La sémiologie graphique de Bertin introduit encore de nombreux éléments à prendre en compte dans la construction des représentations graphiques, mais nous ne les approfondirons pas ici.

Au-delà de Bertin

La sémiologie graphique de Bertin se focalise sur la construction d’images fixes. Ceci étant Bertin évoque, dans la préface, que l’ordinateur trouvera « son expression la plus complète et la plus puissante ». La passage à l’image dynamique en est un exemple. Elle est en particulier rendue possible par le support numérique et la capacité de calcul de l’ordinateur qui permet d’étendre les variables visuelles.

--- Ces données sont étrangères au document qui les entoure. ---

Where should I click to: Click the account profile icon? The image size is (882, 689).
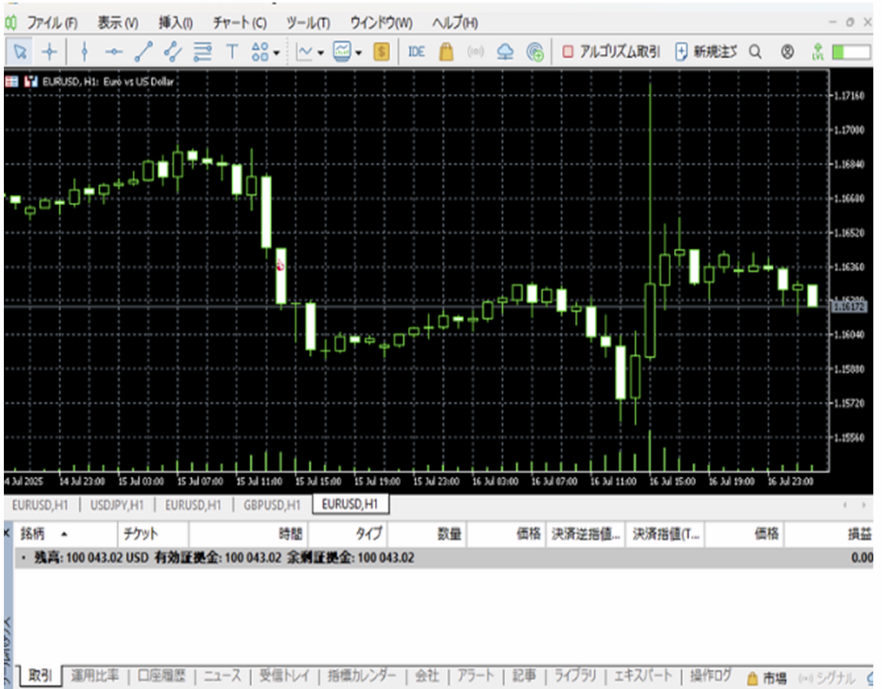[788, 51]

Ainsi, MacEchren propose les variables dynamiques suivantes [6]:

  • display date (or moment of display): the time at which some display change is initiated;
  • order: the sequence of frames or scenes (a scene is a number of sequential frames with no changes);
  • duration: the length of time between two identifiable states;
  •  frequency: the number of identifiable states per unit time;
  • rate of change: the difference in magnitude of change per unit time for each of a sequence of frames or scenes;
  • synchronization (or phase correspondence): the temporal correspondence of two or more time series.

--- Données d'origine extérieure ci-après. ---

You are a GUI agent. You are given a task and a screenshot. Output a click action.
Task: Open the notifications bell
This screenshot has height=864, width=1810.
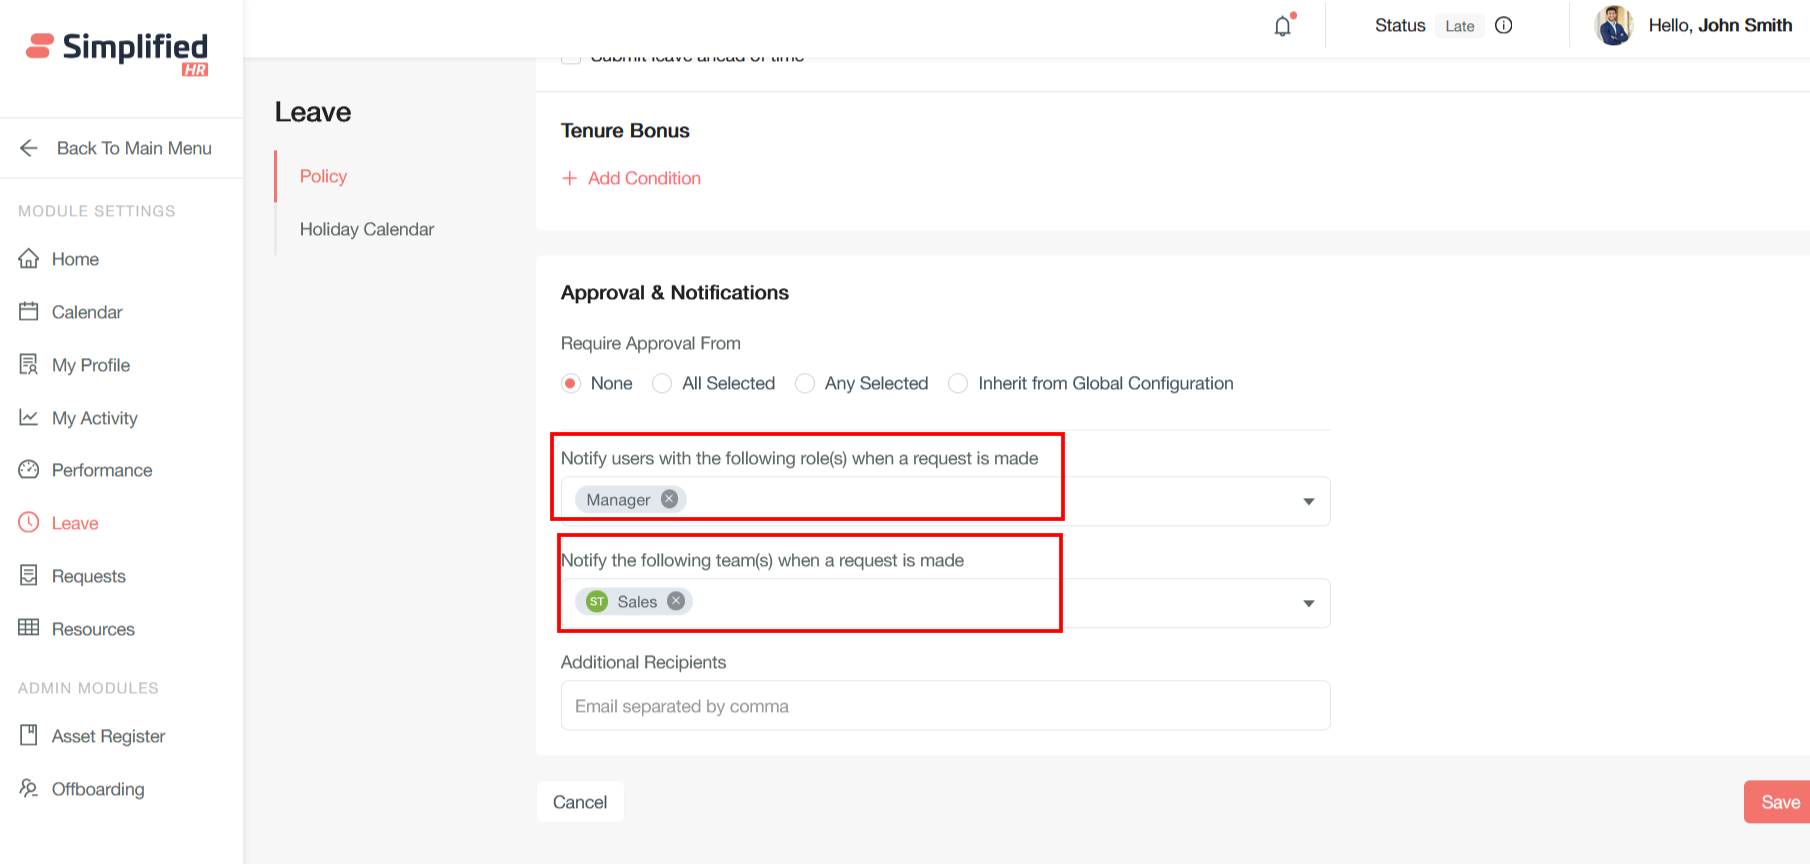[x=1283, y=26]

D’autres notions sont également apparues pour compléter et étendre les variables. Un exemple est la notion de pattern qui se positionne comme une variable visuelles de niveau supérieure. Les patterns sont alors définis comme : « Patterns consist of elements that have shape, orientation, texture, size and arrangement » [6]. Il s’agit en fait d’éléments graphiques qui spécifient une configuration particulière de variables visuelles . Cette notion permet par exemple de mieux prendre en compte des environnements de création d’images qui ne permettent pas d’exploiter des variables visuelles aussi élémentaires que celles évoquées par Bertin. C’est par exemple le cas lorsque l’on utilise un logiciel proposant une bibliothèque de composants graphiques. Dans ce cas de figure, le logiciel va pouvoir introduire de nombreuses contraintes aboutissant à une marge de manœuvre limitée sur variables visuelles disponibles.

Autres Ressources

Sémiologie graphique - Théorie des SIG - Université de Rennes 2022 [1]

Références

  1. 1,0 1,1 et 1,2 Morand, B. (2000). Le diagramme à la périphérie ou au coeur de la cognition. Rencontres interdisciplinaires sur les représentations graphiques dans les systèmes complexes naturels et artificiels, 9èmes Journées de Rochebrune, .
  2. 2,0 2,1 2,2 2,3 2,4 et 2,5 Bertin, J. (1973). Sémiologie graphique - Les diagrammes - Les réseaux - Les cartes, Editions de l'Ecole des Hautes Etudes en Sciences.
  3. Enjalbert, P. (1996). "De l'interprétation (sens,structure et processus)." Intelecta.
  4. 4,0 et 4,1 Bonin, S. (1997). Le développement de la graphique de 1967 \`a 1997.
  5. Lamy, J. B. (2006). Conception et évaluation de méthodes de visualisation des connaissances sur le médicament - Mise au point d'un langage graphique et application aux connaissances sur le médicament. Informatique médicale Paris, Paris 6
  6. 6,0 et 6,1 Blok, C. (1997). Dynamic visualization in a developing framework for the representation of geographic data.